"Isms" Are Bad for Your Health (Care)
I won’t get into the debate of whether health care is a right or not, or whether the proposed health care reform is an attack on capitalism and an attempt to implant socialism as the dominant ideology in U.S. politics, because that isn’t the issue. In fact that highlights the danger of focusing on ideals and ideologies. People fight to defend whatever ideal or ideology they happen to subscribe to, instead of dealing with the problem at hand. Finding a solution to the problem then becomes secondary to a battle of ideologies.
Asking simple questions to identify problems, creating possible solutions then enacting them is the approach President Obama seems to be taking. This is post partisan politics.
President Obama’s simple question on health care was: Should a 53 year old woman who was dying of cancer have been more worried about paying her medical bills than getting well?
His answer to the question is no. I’d answer the same, but there are problems that cause mean worrying about medical bills instead of getting well is the reality for many people. He is trying to create solutions to those problems. Not a solution based on socialism or capitalism. Just a solution that was better than the status quo.

» **Records shown**:

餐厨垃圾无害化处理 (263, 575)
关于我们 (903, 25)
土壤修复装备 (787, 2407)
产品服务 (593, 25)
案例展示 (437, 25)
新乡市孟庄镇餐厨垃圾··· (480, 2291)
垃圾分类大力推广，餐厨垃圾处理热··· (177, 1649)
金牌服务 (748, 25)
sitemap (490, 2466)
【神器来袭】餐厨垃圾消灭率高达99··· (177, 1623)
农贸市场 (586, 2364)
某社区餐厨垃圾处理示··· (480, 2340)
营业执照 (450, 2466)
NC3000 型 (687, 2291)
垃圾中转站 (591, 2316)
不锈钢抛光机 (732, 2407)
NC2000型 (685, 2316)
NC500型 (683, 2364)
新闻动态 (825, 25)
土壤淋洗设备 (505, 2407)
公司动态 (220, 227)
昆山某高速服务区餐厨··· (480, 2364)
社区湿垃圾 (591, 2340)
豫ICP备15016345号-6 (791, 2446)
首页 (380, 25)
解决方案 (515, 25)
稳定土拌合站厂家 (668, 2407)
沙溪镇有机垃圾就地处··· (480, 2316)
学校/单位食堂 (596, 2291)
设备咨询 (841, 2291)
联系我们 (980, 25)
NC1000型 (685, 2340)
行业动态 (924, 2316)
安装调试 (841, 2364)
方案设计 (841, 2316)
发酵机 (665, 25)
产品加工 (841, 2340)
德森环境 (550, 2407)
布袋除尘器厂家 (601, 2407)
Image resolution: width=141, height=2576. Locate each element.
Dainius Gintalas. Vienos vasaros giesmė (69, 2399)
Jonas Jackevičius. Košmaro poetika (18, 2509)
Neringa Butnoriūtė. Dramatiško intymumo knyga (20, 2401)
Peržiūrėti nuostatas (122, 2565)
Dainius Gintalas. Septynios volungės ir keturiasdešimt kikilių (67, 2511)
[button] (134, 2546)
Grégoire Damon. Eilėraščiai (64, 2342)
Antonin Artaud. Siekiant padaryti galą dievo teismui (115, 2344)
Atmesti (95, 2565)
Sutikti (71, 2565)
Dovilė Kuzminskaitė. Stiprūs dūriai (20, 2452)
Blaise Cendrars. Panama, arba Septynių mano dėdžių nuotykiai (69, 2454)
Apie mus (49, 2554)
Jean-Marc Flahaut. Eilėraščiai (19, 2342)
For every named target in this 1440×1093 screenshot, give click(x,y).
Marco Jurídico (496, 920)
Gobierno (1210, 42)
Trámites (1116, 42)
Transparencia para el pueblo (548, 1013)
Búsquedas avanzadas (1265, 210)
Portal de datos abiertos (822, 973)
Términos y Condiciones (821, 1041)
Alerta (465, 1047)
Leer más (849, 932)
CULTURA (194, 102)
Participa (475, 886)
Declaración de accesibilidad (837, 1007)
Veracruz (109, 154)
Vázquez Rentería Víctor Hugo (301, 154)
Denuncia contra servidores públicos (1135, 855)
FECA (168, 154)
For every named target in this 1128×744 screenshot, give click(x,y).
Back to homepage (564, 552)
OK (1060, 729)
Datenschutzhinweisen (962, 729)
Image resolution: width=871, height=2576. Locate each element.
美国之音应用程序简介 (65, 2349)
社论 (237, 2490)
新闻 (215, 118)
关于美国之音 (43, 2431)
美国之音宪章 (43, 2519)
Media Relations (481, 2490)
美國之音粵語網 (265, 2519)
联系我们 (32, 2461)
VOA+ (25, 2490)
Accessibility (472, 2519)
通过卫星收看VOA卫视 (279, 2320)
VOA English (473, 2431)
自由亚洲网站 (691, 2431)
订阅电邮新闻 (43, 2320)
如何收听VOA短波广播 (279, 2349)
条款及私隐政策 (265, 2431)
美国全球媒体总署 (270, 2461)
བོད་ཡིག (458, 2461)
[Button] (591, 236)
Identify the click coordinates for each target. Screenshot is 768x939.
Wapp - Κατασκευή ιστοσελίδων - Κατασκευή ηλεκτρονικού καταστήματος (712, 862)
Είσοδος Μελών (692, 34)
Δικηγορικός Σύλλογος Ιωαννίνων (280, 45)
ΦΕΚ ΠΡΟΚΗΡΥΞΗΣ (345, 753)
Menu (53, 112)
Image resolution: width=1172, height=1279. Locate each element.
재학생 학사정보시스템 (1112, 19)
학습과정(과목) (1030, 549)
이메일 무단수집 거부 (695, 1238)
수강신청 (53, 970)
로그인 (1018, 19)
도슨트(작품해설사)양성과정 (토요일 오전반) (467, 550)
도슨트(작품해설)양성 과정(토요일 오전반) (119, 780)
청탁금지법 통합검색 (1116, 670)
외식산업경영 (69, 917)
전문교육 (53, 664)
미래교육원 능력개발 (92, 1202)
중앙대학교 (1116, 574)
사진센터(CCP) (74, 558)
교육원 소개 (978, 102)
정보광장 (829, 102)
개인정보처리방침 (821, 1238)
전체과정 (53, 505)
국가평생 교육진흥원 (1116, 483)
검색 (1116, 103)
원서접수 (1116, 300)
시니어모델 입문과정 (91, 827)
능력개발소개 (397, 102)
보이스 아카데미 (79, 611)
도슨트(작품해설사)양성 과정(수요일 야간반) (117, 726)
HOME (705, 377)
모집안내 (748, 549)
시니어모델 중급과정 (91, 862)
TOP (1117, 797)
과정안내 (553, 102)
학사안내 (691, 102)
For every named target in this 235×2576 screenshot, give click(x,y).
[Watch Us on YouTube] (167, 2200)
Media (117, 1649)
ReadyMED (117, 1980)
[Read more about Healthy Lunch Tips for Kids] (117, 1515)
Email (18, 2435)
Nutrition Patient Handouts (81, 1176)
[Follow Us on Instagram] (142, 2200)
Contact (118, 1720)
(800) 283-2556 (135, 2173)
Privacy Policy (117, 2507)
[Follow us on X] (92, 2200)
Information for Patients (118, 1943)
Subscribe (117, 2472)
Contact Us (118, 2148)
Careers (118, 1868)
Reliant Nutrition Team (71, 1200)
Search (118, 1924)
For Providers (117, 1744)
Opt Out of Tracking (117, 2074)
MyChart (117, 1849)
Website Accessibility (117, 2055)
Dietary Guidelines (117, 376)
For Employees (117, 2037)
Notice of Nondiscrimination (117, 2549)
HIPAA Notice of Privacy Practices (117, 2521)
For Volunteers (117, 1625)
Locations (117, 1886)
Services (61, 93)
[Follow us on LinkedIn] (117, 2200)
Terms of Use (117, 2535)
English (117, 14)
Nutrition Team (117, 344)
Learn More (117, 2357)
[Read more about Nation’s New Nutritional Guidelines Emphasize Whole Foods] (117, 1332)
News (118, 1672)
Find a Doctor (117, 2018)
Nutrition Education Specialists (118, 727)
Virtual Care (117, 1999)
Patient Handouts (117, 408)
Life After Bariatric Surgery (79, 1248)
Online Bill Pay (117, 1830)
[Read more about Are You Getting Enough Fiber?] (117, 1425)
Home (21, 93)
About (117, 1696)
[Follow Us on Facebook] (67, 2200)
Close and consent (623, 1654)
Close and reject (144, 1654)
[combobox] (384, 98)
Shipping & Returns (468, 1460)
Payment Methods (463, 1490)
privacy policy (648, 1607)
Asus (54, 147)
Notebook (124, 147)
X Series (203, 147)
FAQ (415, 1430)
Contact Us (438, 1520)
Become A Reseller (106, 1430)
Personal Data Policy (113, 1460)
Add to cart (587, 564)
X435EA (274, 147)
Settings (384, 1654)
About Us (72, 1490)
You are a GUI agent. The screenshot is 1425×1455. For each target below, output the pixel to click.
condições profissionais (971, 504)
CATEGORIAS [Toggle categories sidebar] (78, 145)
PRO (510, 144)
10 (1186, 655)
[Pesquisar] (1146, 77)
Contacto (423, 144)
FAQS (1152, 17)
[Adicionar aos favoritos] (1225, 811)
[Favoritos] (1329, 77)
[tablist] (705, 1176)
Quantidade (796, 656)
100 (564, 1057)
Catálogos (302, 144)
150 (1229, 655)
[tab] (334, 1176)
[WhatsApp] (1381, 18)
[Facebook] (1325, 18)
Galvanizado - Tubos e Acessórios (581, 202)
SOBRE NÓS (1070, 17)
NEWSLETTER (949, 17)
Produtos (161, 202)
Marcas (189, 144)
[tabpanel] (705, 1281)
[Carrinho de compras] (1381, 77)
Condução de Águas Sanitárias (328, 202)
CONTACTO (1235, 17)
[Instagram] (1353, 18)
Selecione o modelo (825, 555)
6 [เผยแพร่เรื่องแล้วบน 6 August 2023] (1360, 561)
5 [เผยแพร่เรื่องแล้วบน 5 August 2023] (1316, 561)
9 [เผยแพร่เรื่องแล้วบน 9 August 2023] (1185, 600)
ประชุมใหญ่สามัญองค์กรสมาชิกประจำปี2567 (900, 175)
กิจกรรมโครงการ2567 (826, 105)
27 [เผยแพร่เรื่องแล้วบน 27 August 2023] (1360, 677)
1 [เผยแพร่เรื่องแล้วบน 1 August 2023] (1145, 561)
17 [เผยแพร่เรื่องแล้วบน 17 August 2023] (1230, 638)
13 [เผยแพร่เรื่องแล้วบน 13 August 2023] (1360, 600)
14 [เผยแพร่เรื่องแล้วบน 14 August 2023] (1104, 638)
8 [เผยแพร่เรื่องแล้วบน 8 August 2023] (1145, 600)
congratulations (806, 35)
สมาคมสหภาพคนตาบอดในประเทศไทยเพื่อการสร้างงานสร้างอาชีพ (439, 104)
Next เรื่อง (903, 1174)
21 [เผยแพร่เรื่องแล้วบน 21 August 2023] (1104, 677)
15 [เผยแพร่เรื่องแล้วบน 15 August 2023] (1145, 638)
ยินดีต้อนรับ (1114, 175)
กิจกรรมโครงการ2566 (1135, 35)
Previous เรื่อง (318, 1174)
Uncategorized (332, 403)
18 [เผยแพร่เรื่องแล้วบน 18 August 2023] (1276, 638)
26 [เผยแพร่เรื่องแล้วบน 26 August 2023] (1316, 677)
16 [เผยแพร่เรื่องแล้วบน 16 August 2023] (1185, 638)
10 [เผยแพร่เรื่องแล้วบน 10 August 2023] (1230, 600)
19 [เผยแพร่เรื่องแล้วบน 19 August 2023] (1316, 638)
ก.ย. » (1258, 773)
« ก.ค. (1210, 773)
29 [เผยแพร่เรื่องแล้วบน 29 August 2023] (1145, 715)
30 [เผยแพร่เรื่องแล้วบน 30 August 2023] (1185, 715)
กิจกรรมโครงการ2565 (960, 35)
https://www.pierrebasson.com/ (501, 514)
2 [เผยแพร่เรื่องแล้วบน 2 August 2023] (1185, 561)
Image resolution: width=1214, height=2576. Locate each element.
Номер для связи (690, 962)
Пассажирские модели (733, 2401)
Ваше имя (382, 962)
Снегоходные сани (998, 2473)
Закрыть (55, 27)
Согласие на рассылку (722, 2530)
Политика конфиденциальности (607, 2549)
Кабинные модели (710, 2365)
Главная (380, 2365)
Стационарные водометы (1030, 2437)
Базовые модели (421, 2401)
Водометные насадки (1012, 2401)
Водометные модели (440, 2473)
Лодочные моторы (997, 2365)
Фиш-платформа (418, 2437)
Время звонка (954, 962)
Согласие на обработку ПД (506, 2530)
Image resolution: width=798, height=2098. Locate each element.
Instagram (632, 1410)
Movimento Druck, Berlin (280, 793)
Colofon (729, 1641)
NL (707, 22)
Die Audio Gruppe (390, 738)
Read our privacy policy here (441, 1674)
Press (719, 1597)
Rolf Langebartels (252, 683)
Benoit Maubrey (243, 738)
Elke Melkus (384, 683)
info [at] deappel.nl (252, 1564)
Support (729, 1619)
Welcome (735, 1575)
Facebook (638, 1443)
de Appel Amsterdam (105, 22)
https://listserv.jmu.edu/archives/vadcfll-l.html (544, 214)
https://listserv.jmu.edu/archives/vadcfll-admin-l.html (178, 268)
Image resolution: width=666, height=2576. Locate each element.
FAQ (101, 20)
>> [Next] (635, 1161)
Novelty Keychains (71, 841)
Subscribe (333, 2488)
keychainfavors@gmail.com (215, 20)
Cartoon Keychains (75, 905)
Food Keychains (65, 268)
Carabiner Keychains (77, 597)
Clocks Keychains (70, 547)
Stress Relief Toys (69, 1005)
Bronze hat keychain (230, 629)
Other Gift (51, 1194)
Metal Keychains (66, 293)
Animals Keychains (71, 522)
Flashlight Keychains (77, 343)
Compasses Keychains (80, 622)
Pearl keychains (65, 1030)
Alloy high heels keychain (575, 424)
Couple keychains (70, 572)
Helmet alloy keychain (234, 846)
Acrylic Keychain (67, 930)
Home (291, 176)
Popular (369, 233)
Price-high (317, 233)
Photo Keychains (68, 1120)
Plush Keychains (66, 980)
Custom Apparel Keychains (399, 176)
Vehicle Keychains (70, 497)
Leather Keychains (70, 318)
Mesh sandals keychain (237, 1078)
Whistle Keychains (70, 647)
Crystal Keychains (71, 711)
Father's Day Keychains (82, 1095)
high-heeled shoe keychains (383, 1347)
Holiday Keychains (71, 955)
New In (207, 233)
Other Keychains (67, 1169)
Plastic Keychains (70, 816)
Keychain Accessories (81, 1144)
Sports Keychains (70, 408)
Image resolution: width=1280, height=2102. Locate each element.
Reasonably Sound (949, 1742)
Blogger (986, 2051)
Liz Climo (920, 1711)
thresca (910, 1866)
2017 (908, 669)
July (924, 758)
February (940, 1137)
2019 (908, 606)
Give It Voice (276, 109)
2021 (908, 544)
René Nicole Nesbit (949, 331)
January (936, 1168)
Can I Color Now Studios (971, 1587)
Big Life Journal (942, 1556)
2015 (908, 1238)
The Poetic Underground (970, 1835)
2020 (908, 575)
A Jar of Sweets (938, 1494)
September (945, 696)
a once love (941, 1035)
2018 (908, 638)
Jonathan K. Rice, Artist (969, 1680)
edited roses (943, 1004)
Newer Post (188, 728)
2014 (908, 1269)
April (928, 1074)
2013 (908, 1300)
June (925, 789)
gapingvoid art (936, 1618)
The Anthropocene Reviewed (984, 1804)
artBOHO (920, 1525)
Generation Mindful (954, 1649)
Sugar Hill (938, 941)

» **Exercise instructions**:
A: Translate this sentence from the health care passage into Spanish: "His answer to the question is no."
B: In the health care passage, how old was the woman in President Obama's question?
C: Please reproduce a portion of the health care passage word for word, beginning at the words "Asking simple questions" and stopping after "the status quo.".
The entries have nothing to do with the text on health care reform.

» **Responses**:
A: Su respuesta a la pregunta es no.

B: 53 years old.

C:
Asking simple questions to identify problems, creating possible solutions then enacting them is the approach President Obama seems to be taking. This is post partisan politics.
President Obama’s simple question on health care was: Should a 53 year old woman who was dying of cancer have been more worried about paying her medical bills than getting well?
His answer to the question is no. I’d answer the same, but there are problems that cause mean worrying about medical bills instead of getting well is the reality for many people. He is trying to create solutions to those problems. Not a solution based on socialism or capitalism. Just a solution that was better than the status quo.